Pendant ce temps là, Madame Poutou lasse d’attendre, tend la main à son mari pour lui faire comprendre qu’il serait plus facile pour elle de descendre que de demander à sa tête de monter. Alors, petit pas par petit pas, Madame Poutou, qui connaît chaque détail de son escalier pour l’avoir si souvent astiqué, descend en tenant la rampe jusqu’en bas. De toutes les façons, elle n’y voyait déjà plus très clair, alors, cela ne fait pas grande différence. Arrivée au milieu de la cuisine, Monsieur Poutou avec l’aide de sa canne, organise une pêche à la tête. Il demande à la tête d’ouvrir la bouche, y introduit le bout courbe de sa canne, et remonte le tout comme il le peut. Madame Poutou agrippe au hasard ses propres cheveux, entend sa tête crier Aïe, et ouf, enfin, parvient à la revisser sur son cou oscillant. Pour se requinquer, Madame Poutou se prépare un bon café. C’est à ce moment que la porte d’entrée vole en éclat, livrant passage à une armée de gendarmes précédés du facteur. Madame Poutou en fait tomber son café chaud sur son tablier et marque son mécontentement.
« Et bien, facteur, en voilà une façon d’entrer !
– Comment ça, un assassinat, crient les gendarmes furieux au facteur ébahi ! Vous vous payez notre tête, ou bien vous avez trop bu ? Tout va bien, Madame Poutou?
– Tout va bien, répond Madame Poutou en dodelinant de la tête.
– Mais puisque je vous dis, affirme le facteur, que j’ai vu cette tête par terre !
– C’est vous qui perdez la tête, mon pauvre garçon, je crois que vous devriez prendre quelques jours de repos!
– Mais, regardez, cette dame est pleine de bleus sur le visage.
« Et oui, répond Madame Poutou, un petit sourire au coin des lèvres, on se fait vieux, et on se cogne un peu partout, mais ce n’est pas très grave ».

Car Madame Poutou ne veut surtout pas qu’on sache que quand vient le soir, elle dévisse sa tête et la pose sur la table de nuit. Voyez-vous qu’un voleur vienne à la lui prendre ! C’est déjà bien assez d’ennuis comme cela!
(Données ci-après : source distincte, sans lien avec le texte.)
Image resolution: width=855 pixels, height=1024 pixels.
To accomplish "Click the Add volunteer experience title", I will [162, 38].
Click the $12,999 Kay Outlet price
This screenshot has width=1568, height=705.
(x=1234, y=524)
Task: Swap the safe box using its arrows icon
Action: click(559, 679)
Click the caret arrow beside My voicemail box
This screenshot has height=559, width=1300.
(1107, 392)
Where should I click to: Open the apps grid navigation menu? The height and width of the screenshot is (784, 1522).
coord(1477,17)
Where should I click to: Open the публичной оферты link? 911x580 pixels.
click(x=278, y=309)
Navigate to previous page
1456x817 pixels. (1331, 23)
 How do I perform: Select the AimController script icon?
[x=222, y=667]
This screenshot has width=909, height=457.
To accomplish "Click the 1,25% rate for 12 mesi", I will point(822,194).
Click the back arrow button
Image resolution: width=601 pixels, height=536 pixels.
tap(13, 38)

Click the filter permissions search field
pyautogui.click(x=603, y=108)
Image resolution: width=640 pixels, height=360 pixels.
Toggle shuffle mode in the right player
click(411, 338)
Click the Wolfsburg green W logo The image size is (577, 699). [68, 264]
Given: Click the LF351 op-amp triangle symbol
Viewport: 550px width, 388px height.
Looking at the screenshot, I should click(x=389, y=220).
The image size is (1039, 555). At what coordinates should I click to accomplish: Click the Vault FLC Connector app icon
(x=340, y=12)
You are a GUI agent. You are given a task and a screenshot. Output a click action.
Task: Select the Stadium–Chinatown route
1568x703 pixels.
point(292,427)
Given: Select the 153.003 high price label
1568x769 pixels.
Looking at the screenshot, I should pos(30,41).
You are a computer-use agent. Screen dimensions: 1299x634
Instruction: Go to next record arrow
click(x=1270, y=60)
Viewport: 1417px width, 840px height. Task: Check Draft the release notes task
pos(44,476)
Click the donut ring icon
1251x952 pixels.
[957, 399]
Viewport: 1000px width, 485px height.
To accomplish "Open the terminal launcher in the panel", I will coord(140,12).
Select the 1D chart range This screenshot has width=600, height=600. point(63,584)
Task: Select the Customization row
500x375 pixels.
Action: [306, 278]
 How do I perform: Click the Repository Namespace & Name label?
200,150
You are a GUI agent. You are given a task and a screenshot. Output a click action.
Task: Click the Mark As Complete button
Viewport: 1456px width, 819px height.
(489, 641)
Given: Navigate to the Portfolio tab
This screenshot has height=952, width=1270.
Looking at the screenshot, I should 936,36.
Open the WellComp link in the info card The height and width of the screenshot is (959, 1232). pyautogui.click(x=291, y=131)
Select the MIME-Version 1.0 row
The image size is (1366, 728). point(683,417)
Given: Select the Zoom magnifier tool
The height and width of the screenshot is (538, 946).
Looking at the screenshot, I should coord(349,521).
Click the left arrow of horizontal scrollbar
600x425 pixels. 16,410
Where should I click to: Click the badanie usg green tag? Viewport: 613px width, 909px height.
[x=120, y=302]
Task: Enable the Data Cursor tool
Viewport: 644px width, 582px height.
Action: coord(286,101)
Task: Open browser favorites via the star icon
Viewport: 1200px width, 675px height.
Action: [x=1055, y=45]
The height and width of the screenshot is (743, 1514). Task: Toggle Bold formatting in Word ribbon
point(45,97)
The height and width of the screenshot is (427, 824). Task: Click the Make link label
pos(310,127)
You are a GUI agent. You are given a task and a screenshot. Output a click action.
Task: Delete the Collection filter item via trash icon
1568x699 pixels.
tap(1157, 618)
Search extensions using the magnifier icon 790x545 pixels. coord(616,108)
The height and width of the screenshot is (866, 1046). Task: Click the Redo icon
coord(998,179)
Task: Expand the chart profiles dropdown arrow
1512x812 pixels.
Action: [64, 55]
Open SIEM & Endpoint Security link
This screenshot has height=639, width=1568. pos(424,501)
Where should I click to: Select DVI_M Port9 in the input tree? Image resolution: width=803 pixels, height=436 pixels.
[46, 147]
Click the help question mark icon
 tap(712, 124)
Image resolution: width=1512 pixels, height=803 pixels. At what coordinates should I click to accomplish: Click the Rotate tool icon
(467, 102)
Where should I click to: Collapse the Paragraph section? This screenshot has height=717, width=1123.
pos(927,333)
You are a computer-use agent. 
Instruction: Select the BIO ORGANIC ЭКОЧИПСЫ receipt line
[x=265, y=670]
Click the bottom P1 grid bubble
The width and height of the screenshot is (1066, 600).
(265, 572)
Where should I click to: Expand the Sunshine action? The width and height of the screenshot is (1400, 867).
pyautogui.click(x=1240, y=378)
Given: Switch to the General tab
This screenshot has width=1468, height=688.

On raconte que le pauvre facteur est devenu quelque temps fou. Quant à Madame Poutou, elle ne pose plus sa tête sur la table de nuit, le soir, mais la garde précieusement entre elle et son mari.
On raconte qu’on les a vu encore longtemps marcher ensemble le soir, sur la route qui passe devant chez eux, ,côte à côte ; lui avec ses jambes maigres, et elle tenant sa tête avec le poing sous son menton.